My Computer Implementations

I remember my first implementation was relatively efficient, but it is lost to history now. I don’t remember it well enough though, so it is effectively lost to time. I imagine it is relatively similar to my current algorithm, which is the one I’ll describe below:

My algorithm works by iterating over the dictionary word by word and checking whether it can be found in the Boggle board. Checking whether it can be found in the board can be done by iterating letter by letter and seeing if the next letter can be found in any adjacent square. If this can be done for all the letters in the word and no letter was visited twice, then the word can be found. For example, consider the below animation where the word SOGGED is searched for on the board:

boggle sogged

For those of you familiar with computer science problems, this can be easily implemented using a depth-first search algorithm. See the Wikipedia article if you are not familiar. My algorithm worked as follows:

  1. For each letter, a list of squares containing that letter is made
  2. For each word, iterate over these initial squares
  3. For each of the initial squares, initiate a depth-first search traversal where squares are recursed into when they satisfy the following conditions:
    • are adjacent to the previous node (8 adjacent squares)
    • are within the bounds of the board
    • have not yet been visited on the path
    • contain the same letter as the next letter in the word

An algorithm implementing the above was plenty fast enough for the purposes of this problem. It is worth noting that in Boggle, traditionally there is no ‘Q’ square, rather than a ‘Qu’ square. Modifying the above algorithm to handle ‘Q’s correctly is trivial, and is left as an exercise for the reader (or just check out my code on GitHub).

Mathematical Analysis

This algorithm was designed with coding speed efficiency in mind rather than coding performance efficiency in mind. I needed to program something within a few hours, and execution time was not a bottleneck. That being said, why not try analyzing the performance of the program?

Worst-Case Analysis

First, we can see that for this algorithm in the worst case, a single word can run in exponential time. One way of thinking about it is considering the following case: the board is composed of all the same letter, say ‘A’, and the word searched for contains all ‘A’s except one ‘B’ at the end. For example, imagine searching for the word AAAAAAAAAAAAAAAB (15 A’s and 1 B) in the board represented below:

boggle a

Every single simple directed path in this graph will be traversed when trying to find the word. Let’s consider our algorithm to upper-bound the total amount of times a node will be visited.

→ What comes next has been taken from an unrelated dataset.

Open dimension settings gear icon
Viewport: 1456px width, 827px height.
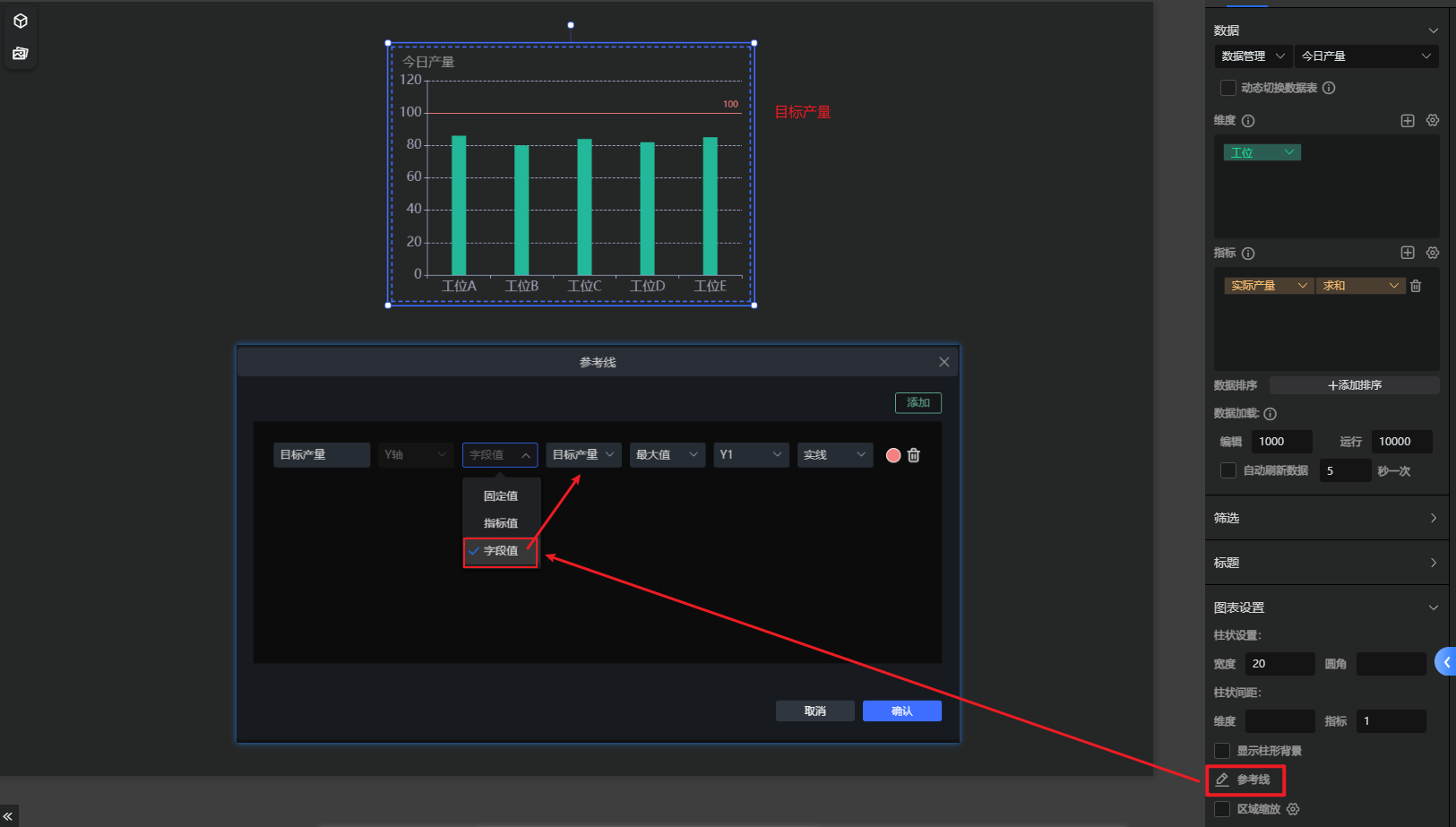click(1433, 120)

  • every single square will be tried out as a starting square, which is \(l \times w\) squares
  • for every character in the word, there will be at most 8 directions checked and recursed into
  • the recursion will happen at most once for each letter minus one (the minus one is due to the first letter)

So we get a very rough upper bound of \(O(l w \cdot 8^{l w - 1})\), which is clearly exponential bound. We can improve this bound by seeing that for every recursive iteration except the first iteration, there can actually only be 7 viable directions (since the previous location was already visited), so we get \(O(l w \cdot 7^{l w - 1})\).

The base of the exponent can also be reduced since the boundaries of the board have fewer viable adjacent squares, although as the length and width of the board become arbitrarily large, the fraction of border squares becomes arbitrarily small. Another observation is as the traversal continues, more and more squares become visited, meaning there are fewer and fewer viable squares. In fact, some paths may end up in dead-ends and have 0 adjacent vertices. It is not yet clear what the average branching factor (number of viable adjacent squares in any given state) is.

We can make one potentially helpful observation by recalling that the number of times each node will be visited, which is proportional to the running time of our algorithm, is equivalent to the number of simple directed paths in the graph. A graph with edges identical to those of the Boggle board is called a King’s graph. A King’s graph is a graph where the edges represent all the moves a chess King can make, see the image below:

wiki kings graph Source: Wikipedia

I calculated the total number of these paths for various board sizes, and plotted my results in the appendix below. While for \(n \times 1\) graphs there are only \(n^2\) simple directed paths, for \(n \times n\) graphs there are many more, see OEIS A236690. Trying to best-fit \(n^2 b^{n^2}\) to the first 10 values of this sequence, we get a value of \(b\) that seems to be approaching Euler’s constant, \(e\). This constant appears in many similar areas of mathematics, so I conjecture that for this \(n \times n\) case, the number of simple directed paths is \(\Theta( n^2 e^{n^2} )\) or equivalently \(\Theta(v e^v)\) where \(v\) is the number of vertices. I further conjecture that for any fixed width graph \(n \times w\), the number of simple directed paths is \(\Theta(n^2 b^{n^2})\), where \(b\) monotonically increases from \(1\) to \(e\). Note that for the aforementioned \(n \times 1\) case, the branching factor \(b\) would be \(1\). Also note the similarity between this bound and the one we thought through above. Please contact me if you discover anything.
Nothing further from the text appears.